▸ EXERCISE DETAILS
Each line below with the string "logo" should be copied.

━━ SOURCE MATERIAL ━━

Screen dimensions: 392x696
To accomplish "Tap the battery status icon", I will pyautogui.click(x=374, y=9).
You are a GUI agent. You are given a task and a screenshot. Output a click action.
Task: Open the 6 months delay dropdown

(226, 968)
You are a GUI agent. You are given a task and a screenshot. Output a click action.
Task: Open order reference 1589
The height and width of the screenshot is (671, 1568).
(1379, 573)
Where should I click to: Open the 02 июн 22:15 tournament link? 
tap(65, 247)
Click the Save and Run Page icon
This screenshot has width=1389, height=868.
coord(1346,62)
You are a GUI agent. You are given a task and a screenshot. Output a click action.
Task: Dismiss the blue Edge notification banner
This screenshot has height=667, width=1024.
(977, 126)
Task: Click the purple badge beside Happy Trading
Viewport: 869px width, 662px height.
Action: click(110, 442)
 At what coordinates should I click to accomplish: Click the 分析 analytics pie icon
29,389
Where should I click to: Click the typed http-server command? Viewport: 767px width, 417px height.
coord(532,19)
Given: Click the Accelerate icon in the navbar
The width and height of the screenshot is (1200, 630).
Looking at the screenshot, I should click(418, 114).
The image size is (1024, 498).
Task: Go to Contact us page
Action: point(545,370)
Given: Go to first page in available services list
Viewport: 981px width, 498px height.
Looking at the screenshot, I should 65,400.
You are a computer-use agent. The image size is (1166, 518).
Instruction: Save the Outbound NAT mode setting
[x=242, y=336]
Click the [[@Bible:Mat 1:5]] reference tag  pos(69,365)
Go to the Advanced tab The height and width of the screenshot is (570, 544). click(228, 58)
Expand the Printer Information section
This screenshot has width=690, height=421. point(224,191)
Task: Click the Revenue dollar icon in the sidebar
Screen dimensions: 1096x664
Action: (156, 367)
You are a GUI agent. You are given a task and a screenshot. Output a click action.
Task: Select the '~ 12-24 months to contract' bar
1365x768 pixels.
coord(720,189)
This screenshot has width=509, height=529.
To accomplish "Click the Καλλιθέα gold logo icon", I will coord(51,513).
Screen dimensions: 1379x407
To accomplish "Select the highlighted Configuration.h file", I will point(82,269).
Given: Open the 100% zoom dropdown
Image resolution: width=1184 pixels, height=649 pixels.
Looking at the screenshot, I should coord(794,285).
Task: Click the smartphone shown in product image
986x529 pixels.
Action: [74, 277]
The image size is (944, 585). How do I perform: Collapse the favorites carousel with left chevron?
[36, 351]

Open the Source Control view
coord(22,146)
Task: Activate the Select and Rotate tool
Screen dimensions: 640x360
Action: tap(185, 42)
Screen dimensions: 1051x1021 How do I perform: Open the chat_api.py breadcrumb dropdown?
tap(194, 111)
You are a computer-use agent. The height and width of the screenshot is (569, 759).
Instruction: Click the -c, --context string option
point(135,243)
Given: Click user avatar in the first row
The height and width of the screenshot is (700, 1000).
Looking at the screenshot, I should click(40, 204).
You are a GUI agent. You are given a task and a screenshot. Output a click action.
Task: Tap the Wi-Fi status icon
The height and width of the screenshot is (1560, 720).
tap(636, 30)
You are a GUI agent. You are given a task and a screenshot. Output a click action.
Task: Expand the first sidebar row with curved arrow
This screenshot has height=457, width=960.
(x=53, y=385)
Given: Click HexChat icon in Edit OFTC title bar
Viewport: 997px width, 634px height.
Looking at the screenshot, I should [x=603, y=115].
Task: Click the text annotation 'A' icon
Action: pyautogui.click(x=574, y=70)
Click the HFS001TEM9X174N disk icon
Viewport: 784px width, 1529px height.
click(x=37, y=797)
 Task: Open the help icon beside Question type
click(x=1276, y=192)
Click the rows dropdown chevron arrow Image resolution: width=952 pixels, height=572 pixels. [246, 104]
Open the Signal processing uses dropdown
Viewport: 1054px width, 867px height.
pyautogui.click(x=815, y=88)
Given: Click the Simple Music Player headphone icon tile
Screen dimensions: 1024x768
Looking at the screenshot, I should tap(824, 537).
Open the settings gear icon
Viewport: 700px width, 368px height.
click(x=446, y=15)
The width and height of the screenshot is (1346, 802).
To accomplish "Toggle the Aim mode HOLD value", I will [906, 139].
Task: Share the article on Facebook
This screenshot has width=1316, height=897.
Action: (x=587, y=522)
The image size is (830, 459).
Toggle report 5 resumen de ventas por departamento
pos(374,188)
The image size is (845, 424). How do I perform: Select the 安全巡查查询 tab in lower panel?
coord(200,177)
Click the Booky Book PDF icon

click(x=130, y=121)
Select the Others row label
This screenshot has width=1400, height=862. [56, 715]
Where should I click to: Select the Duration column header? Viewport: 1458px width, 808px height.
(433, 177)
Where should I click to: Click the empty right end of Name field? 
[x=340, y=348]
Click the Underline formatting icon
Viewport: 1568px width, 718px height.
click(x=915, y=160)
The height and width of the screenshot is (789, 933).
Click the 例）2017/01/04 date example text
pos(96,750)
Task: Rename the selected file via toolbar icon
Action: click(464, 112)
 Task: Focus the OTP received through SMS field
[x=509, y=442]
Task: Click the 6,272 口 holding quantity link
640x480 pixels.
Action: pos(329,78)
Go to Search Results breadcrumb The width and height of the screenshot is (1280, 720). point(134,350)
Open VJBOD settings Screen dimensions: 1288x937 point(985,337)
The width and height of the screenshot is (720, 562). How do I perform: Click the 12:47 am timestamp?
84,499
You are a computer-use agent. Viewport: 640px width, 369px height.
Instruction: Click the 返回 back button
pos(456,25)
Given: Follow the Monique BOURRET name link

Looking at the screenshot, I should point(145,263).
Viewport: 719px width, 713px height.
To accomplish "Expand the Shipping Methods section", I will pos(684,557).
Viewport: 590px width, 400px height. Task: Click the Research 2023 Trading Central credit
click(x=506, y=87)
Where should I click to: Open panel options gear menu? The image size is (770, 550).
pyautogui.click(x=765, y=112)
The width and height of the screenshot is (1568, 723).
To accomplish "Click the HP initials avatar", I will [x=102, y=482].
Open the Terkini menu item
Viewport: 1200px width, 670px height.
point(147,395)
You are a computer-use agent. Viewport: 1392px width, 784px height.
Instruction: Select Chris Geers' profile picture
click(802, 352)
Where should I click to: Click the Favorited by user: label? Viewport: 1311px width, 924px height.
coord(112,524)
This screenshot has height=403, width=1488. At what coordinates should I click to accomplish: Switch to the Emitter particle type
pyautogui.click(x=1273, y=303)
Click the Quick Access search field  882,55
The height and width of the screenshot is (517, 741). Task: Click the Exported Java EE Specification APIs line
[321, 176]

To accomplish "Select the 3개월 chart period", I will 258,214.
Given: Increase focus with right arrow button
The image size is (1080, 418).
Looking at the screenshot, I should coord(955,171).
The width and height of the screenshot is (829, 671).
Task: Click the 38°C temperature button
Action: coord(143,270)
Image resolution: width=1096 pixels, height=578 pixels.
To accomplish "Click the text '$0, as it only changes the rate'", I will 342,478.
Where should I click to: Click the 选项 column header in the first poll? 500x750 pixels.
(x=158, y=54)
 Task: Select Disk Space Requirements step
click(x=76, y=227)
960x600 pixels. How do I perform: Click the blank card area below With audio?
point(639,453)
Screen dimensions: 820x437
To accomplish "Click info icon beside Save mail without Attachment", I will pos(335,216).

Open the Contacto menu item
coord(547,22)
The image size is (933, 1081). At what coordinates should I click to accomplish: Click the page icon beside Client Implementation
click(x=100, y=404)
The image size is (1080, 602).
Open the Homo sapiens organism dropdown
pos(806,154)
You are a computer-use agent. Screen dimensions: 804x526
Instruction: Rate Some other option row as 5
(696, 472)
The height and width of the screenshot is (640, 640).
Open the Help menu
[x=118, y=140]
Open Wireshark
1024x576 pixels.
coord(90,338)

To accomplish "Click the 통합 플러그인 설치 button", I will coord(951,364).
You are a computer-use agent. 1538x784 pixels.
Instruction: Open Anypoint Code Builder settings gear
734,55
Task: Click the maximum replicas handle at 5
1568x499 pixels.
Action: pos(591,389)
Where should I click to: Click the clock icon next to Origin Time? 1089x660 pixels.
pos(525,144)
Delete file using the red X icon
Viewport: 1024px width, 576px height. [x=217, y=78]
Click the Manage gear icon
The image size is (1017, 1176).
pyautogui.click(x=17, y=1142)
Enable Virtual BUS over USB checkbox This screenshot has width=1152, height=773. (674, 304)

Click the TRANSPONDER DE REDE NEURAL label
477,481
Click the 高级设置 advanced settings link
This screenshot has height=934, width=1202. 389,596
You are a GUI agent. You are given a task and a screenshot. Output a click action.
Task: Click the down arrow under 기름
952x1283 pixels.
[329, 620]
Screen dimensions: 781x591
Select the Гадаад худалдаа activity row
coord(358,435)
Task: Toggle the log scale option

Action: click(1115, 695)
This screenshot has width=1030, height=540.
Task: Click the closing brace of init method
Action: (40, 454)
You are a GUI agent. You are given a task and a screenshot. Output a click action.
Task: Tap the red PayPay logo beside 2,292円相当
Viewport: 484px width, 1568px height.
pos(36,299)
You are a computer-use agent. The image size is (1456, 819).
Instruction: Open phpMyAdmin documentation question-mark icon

━━━

▸ ANSWER FOR THE TASK
To accomplish "Click the Καλλιθέα gold logo icon", I will coord(51,513).
Task: Tap the red PayPay logo beside 2,292円相当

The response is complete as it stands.